**TASK PROMPT**
Continue the piece on Goldie Hill from its last sentence.

**TEXT UNDER STUDY**

* * * * * * * * *

Forgotten Artists: Goldie Hill (1933- 2005)
Had Carl Smith and Goldie Hill been born 30 or 40 years later, they might have been like Faith Hill and Tim McGraw–the dominant married couple in country music. Carl Smith was one of the biggest stars of the 1950s; bigger perhaps than Tim McGraw is today. Goldie Hill was glamorous and talented, with a powerful and pleasing voice, unquestionably one of the three or four best female voices ever in country music history. Those were the days before sleek luxury tour buses and private jets commodified touring, making it hard to raise a family. So when they married in 1957, it spelled the end of Hill’s career.

* * * * * * * * *

Stored data
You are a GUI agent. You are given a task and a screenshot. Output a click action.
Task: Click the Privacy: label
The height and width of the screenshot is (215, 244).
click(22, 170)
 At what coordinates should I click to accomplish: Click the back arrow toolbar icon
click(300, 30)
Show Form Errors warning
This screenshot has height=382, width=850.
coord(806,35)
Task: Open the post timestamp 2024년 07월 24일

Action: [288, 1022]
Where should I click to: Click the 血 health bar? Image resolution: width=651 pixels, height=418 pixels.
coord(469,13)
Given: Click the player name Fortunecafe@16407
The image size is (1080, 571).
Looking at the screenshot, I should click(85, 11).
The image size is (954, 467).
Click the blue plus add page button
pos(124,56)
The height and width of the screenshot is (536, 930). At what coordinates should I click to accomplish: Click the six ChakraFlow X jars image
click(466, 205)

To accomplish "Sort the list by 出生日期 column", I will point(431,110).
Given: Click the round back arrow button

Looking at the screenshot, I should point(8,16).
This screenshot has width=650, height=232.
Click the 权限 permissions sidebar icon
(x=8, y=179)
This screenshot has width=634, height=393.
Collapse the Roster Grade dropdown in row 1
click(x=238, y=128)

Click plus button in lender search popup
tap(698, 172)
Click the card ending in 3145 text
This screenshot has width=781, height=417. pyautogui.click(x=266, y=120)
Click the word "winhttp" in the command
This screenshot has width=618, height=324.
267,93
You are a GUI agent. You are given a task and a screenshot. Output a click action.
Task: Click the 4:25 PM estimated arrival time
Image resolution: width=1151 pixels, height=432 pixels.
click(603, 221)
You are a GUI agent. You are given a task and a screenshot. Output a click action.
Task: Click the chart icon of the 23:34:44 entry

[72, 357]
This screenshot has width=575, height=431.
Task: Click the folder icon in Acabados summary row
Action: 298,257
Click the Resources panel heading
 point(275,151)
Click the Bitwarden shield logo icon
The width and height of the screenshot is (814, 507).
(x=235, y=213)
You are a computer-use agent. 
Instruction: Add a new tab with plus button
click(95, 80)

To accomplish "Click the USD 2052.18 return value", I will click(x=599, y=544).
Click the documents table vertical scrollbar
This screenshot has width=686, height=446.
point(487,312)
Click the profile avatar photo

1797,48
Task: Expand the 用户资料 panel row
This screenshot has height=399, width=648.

* * * * * * * * *

**YOUR RESPONSE**
She was born Angolda Voncile Hill in Karnes County, Texas on January 11, 1933. Her brother Tommy Hill preceded her entry into country music, gaining prominence as a musician and songwriter. Goldie made her debut in 1952, joining her brother Tommy as a member in Webb Pierce’s band. That same year, when visiting Nashville with Pierce, she auditioned and was signed to Decca–the same label as Pierce–by Paul Cohen. Her first single “Why Talk To My Heart,” backed with “Don’t Send Me No Roses,” failed to chart, but her second single, “I Let The Stars Get In My Eyes,” rocketed to the top, occupying the number one slot for three weeks in late 1952. It was an answer to “Don’t Let The Stars Get In Your Eyes,” a hugely successful record for four different artists: Slim Willets, Skeets McDonald, Ray Price and Perry Como.
Dubbed “The Golden Hill Billy,” Goldie continued to record successfully. The country charts were only ten positions deep in 1952 and 1953; although none of her records in 1953 charted, they sold well. In 1954 she was paired with fellow Decca artist Justin Tubb, the son of the legendary Ernest Tubb, for some successful duets, including “Looking Back To See” and “Sure Fire Kisses.”
More hits followed, but in 1957 Goldie married Carl Smith, who had recently divorced June Carter. Goldie toured briefly with the Phillip Morris Country Music Caravan, but left the show to tend to her growing family. This marked the end of her career as a live performer, although she did return to the recording studio for Epic Records in the mid-1960s, issuing her last records. Her final chart appearance was in 1968 when “Lovable Fool” charted at #73.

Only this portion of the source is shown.